Business and Convention Travelers’ Habits Tracked in New Survey
Business and convention travel is finally showing signs of recovery, although greater emphasis on travel policies and the increasing use of technology has caused the business travel landscape to shift, according to a new report from the Travel Industry Association of America (TIA), the National Business Travel Association (NBTA) and the Institute of Business Travel Management. The 2004 Business and Convention Travelers Report shows that between 1998 and 2003, business and convention travel volume declined more than 14 percent. However, business travel volume grew more than four percent in 2004 and strong growth is expected over the next few years.
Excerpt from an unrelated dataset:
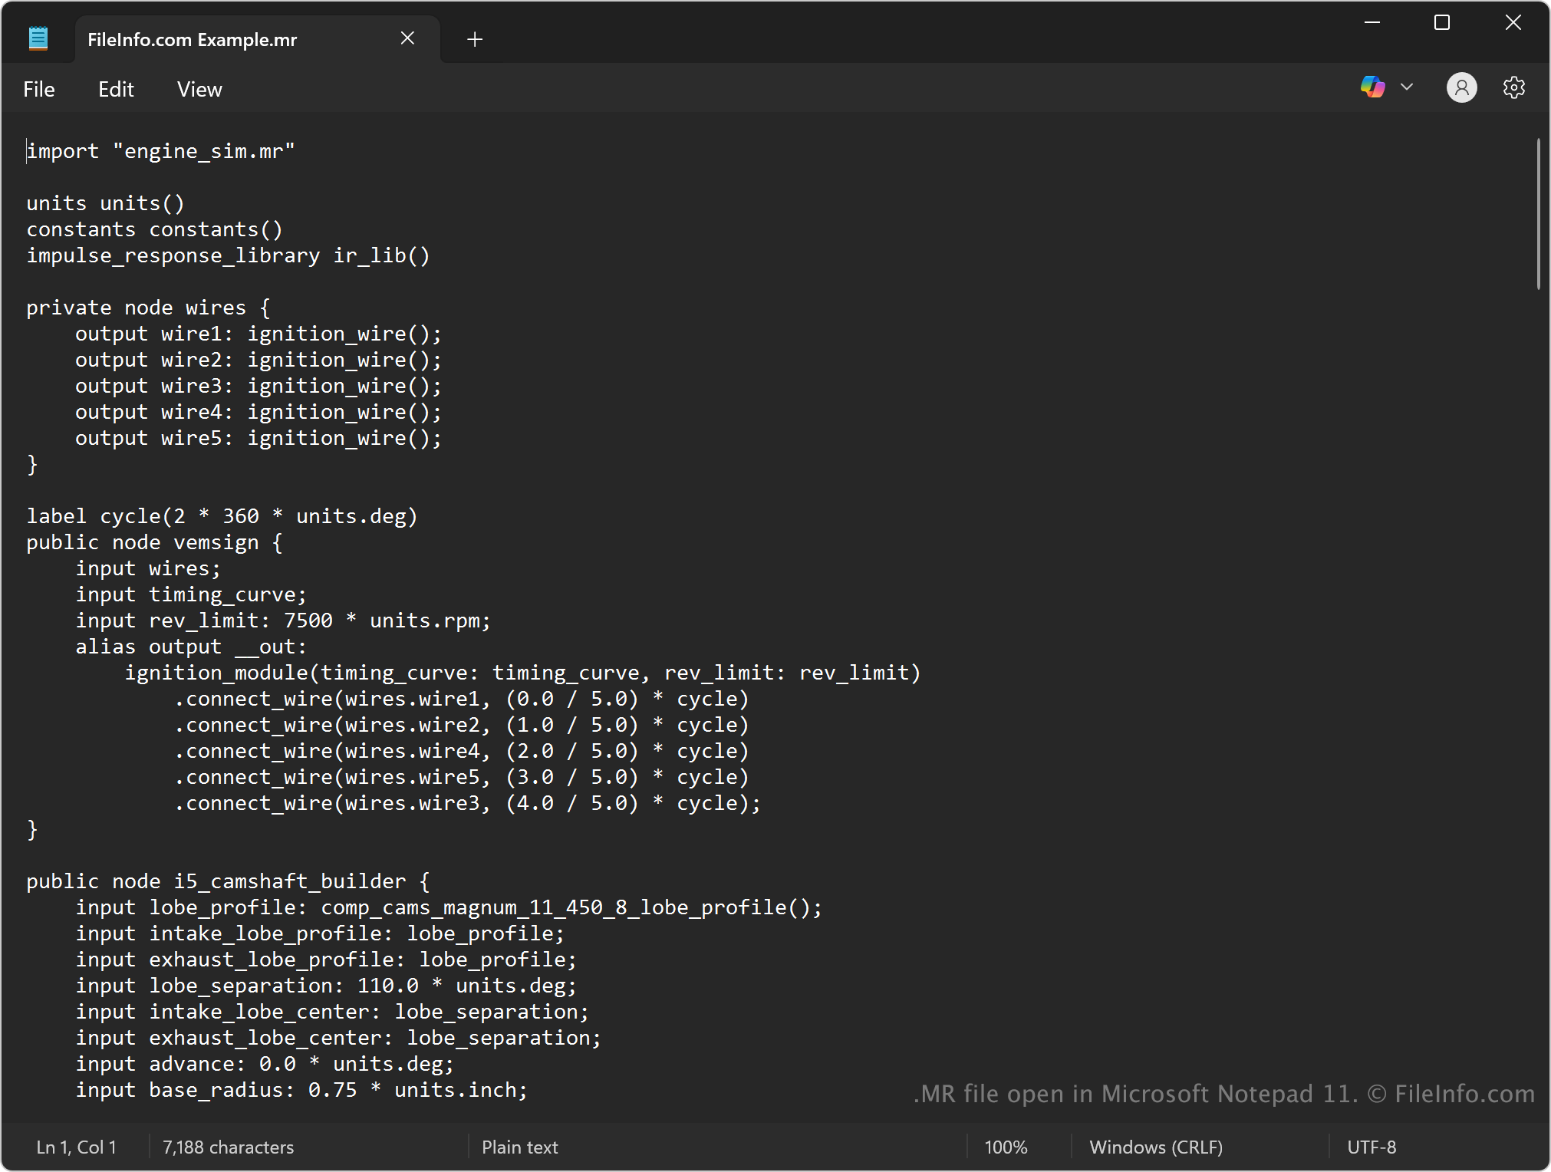Click the Notepad app icon

[x=38, y=38]
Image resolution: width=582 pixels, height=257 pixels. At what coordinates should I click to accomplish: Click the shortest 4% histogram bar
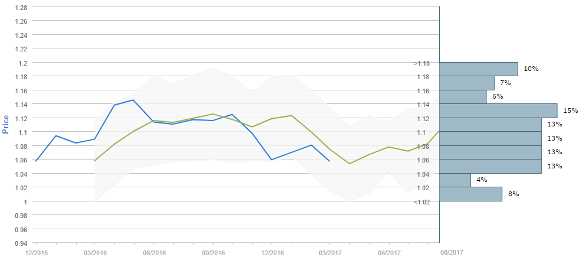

” Business travel has been one of the most seriously affected by the events of recent years and the slowest to recover,” said Dr. Suzanne Cook, senior vice president of research for TIA. “We believe that this reflects some of the changes that American businesses and business travelers themselves have made in recent years to enhance the efficiency of both the time and money they spend - changes that are still evolving.”
The report found that the majority of business travelers work at companies with one or more travel policies in place, including restrictions on airfare class, limits on travel per diem, restrictions on hotel class or requirements that travel be approved by upper management. Improvements in technology have also altered the business travel landscape, creating greater acceptance of online business communication technologies as an alternative to travel. Nearly 40 percent of all business air travelers were substituting technology, increasingly webconferencing, for some travel in 2004, although this is down from 47 percent reporting the same in 2002.
Nearly three-quarters (71%) of all business air travelers in 2004 felt that the use of teleconferencing, webcasting or videoconferencing was somewhat or much more efficient than travel, up from 65 percent in 2002. However, only 37 percent of business air travelers feel that using such technology is more effective than a face-to-face meeting as a way of meeting business goals.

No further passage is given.